ASSIGNMENT 1
In the BC Ferries text, shorten the paragraph that begins "In the press release that accompanied the results," and keep its main figures.
ASSIGNMENT 2
Return, word for word, the part of the BC Ferries text from "BC Ferries said its" up to and including "maintenance and advertising.".

In the press release that accompanied the results, BC Ferries said it had net earnings of $37.8 million in the second quarter (July 1 to Sept. 30), which was $57.2 million lower than the same period in 2019. Since the start of the fiscal year on April 1, BC Ferries has posted net losses of $24.2 million compared to net earnings of $107.2 million for the first six months of the 2019-20 fiscal year – a drop of $131.4 million.

“COVID-19 continues to have a significant impact on the ferry system as we navigate through what is now the new normal with our employees, our customers and all British Columbians,” BC Ferries president and CEO Mark Collins said. “Throughout the pandemic, our employees continue to provide lifeline service to coastal communities and I want to recognize their dedication and perseverance, which has been nothing short of inspiring.”

Vehicle traffic was down 29 per cent compared to the second quarter of last fiscal year and passenger numbers were off 14 per cent. The decreases for the first six months come in at 43 per cent and 28.7 per cent respectively.

Revenue was down $81.7 million in the second quarter and down $190.7 million over the first six months compared to the 2019-20 fiscal year for a year-to-date total of $385 million.

BC Ferries said its expenses were lower as well, down $62.1 million, or 14.1 per cent, on the operations side for the year so far, which includes expenses such as labour costs, fuel consumption, maintenance and advertising.

“These cost reductions, while helpful, did not offset the decline in revenues as a significant portion of BC Ferries costs are fixed and do not meaningfully fluctuate with reduced traffic demand,” the release said.

Capital spending, including terminal upgrades in Langdale and Horseshoe Bay, also remains on hold.

“Prior to COVID-19, our 12-year capital plan totalled $3.9 billion and included new vessels, upgrades and modifications for existing vessels, significant improvements at our fleet maintenance unit, major investments at terminals and renewal of information technology systems,” said Collins.

“Given the impact of the pandemic to our operations and financial position, we are reviewing all capital plans to identify opportunities to defer any expenditures that are not regulatory, security or safety related or operationally necessary. It’s imperative that we scrutinize everything we do to preserve the long-term sustainability of the ferry system in the public interest.”

The management discussion and analysis also notes that BC Ferries is yet to receive any of the $308 million earmarked for ferries under the federal-provincial Safe Restart Agreement.

“We reached a formal agreement with the Province regarding the Safe Restart Funding Program earlier this month,” the analysis said. “The funds have not been received and the timing of receipt and recognition within the financial statements is currently under review.”

RECORDS SUPPLIED
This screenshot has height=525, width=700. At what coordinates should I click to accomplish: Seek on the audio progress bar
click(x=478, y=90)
* * *
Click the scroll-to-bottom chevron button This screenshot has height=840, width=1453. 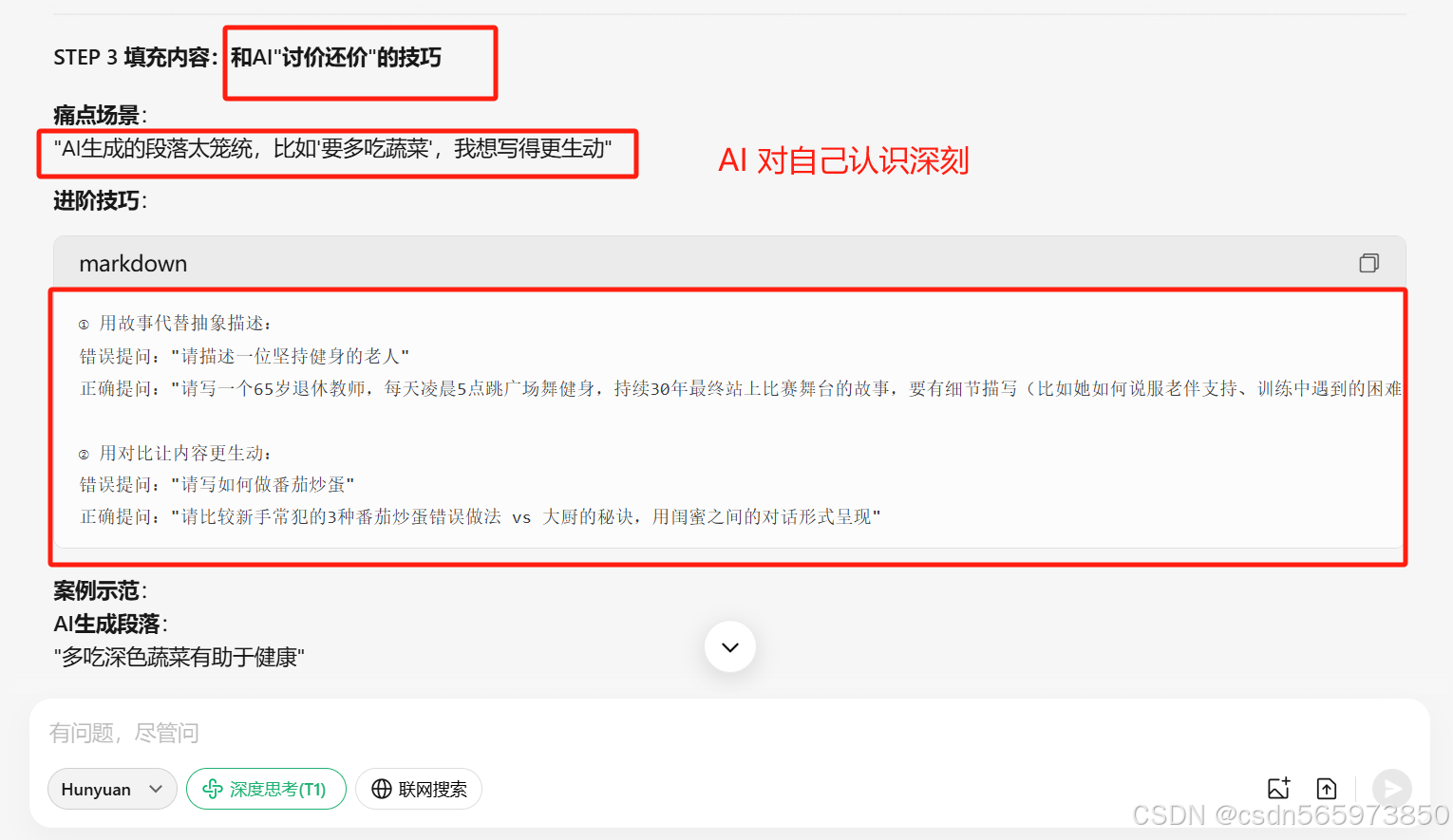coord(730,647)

FINAL ANSWER 1
BC Ferries had net earnings of $37.8 million in the second quarter (July 1 to Sept. 30). That was $57.2 million less than in the same period of 2019. Since the fiscal year began on April 1, it has had net losses of $24.2 million. In the first six months of 2019-20 it had net earnings of $107.2 million, so the drop is $131.4 million.

FINAL ANSWER 2
BC Ferries said its expenses were lower as well, down $62.1 million, or 14.1 per cent, on the operations side for the year so far, which includes expenses such as labour costs, fuel consumption, maintenance and advertising.